Perihal kemerdekaan ini, seorang penyair Arab berkata, “Berpegang teguhlah pada ujung baju orang yang merdeka! Peganglah ketika engkau mendapatkannya! Sebab orang-orang yang merdeka itu sangatlah sedikit di dunia ini. Peganglah dan jangan lepaskan orang-orang semacam ini.” Apa kriterianya? Mereka yang tidak gampang terpengaruh oleh keadaan, tidak terbawa opini, tidak terbawa isu-isu. Bahkan dialah yang memberikan solusi atas isu-isu tersebut. Dengan pola pikirnyalah dia menawarkan solusi untuk masalah yang sedang tersebar. Inilah hakikatnya hamba Allah yang sejati.

Tidak sah seseorang menjadi hamba Allah yang sejati sebelum ia merdeka terlebih dulu dari hal selain Allah, bebas dari makhluk. Maka dari itu, derajat penghambaan kepada Allah ini adalah derajat yang tinggi, dan Allah memliih kata ‘abd untuk memuji Rasulullah ﷺ sebagaimana yang tertulis dalam pembukaan surah Al-Isra’ yang artinya ‘Maha Suci Allah yang memperjalankan hamba-Nya…’ Karena dengan mencapai derajat ini, ia sudah selesai dengan makhluk yang lain, dia hanya menghamba kepada Allah Ta’ala.
Dikisahkan pada zaman jahiliah ada seorang lelaki yang sangat mencintai perempuan. Lelaki ini tidak mau disebut sebagai kekasih perempuan ini, tetapi dia ingin disebut sebagai budak atau hambanya. Dia berkata, “Janganlah sebut aku kekasih si fulanah,” karena sebutan “hamba” itu merupakan nama yang paling mulia bagi lelaki ini.

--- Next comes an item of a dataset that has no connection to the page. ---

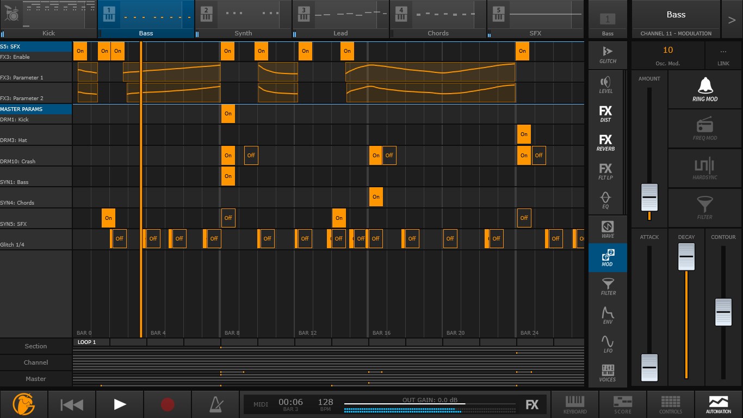Click the Record button
The height and width of the screenshot is (418, 743).
(x=168, y=404)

Dalam sebaris hikmah ini Imam al-Haddad memberikan kunci. Bilamana engkau ingin menjadi orang yang merdeka, apa kuncinya? Kuncinya tinggalkanlah setiap perkara yang bilamana perkara itu tidak engkau tinggalkan karena kemauanmu, niscaya engkau akan tinggalkan itu dengan keterpaksaan. Jadi, kalau seperti itu, tinggalkan. Kalau tidak, engkau tidak merdeka. Bagaimana maksudnya? Misalnya ada suatu perkara dan perkara ini selalu membersamaimu, baik berupa harta, jabatan, atau hal-hal duniawi. Engkau tahu bahwa suatu hari nanti engkau akan berpisah dengan perkara ini mau tidak mau. Jadi, sebelum dia meninggalkanmu, engkau tinggalkanlah dia. Jangan sampai engkau selalu bersamanya, lalu engkau yang ditinggalkan dengan keterpaksaan. Sebelum engkau meninggalkannya dengan keterpaksaan, tinggalkanlah dia dengan sukarela. 

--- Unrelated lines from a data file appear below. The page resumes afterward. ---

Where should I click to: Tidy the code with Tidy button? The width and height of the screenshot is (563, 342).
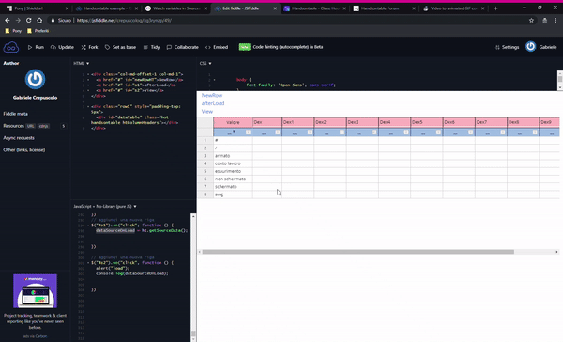[x=151, y=47]
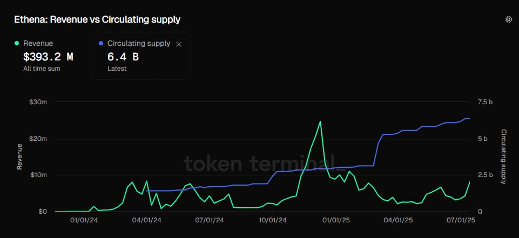The height and width of the screenshot is (238, 519).
Task: Click the blue Circulating supply legend dot
Action: 101,43
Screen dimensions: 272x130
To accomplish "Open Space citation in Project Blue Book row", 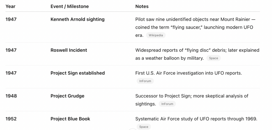I will tap(144, 127).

Bagaimana dengan pertemanan? Kalau pertemanan itu tidak mengajak kepada suatu hal yang baik, sekadar teman begitu saja, bahkan sebaliknya, engkau menduga bahwa orang ini bakal meninggalkanmu atau mengabaikanmu, tinggalkanlah dia dahulu sebelum engkau ditinggalkan. Biasanya itu terasa berat. Berat meninggalkan sesuatu yang kita punya kecondongan terhadapnya walaupun kita tahu ini akan meninggalkan kita pada akhirnya. Mungkin kita berpikir, sebelum meninggalkannya, kita masih ingin bersamanya. Padahal, selama engkau belum meninggalkannya, engkau masih budak karena hatimu masih ikut kepadanya. Jadi, tinggalkan dari sekarang walaupun berat.

Tinggalkanlah negerimu, maka engkau akan mendapatkan pengganti atas orang-orang yang engkau cintai. Itu termasuk di antaranya. Ketika engkau meninggalkan orang yang engkau cintai dan engkau tahu bahwa dia akan meninggalkanmu, memang rasanya berat, tetapi tenang saja. Allah pasti akan memberikan yang indah dan yang lebih indah. Inilah kemerdekaan yang sesungguhnya.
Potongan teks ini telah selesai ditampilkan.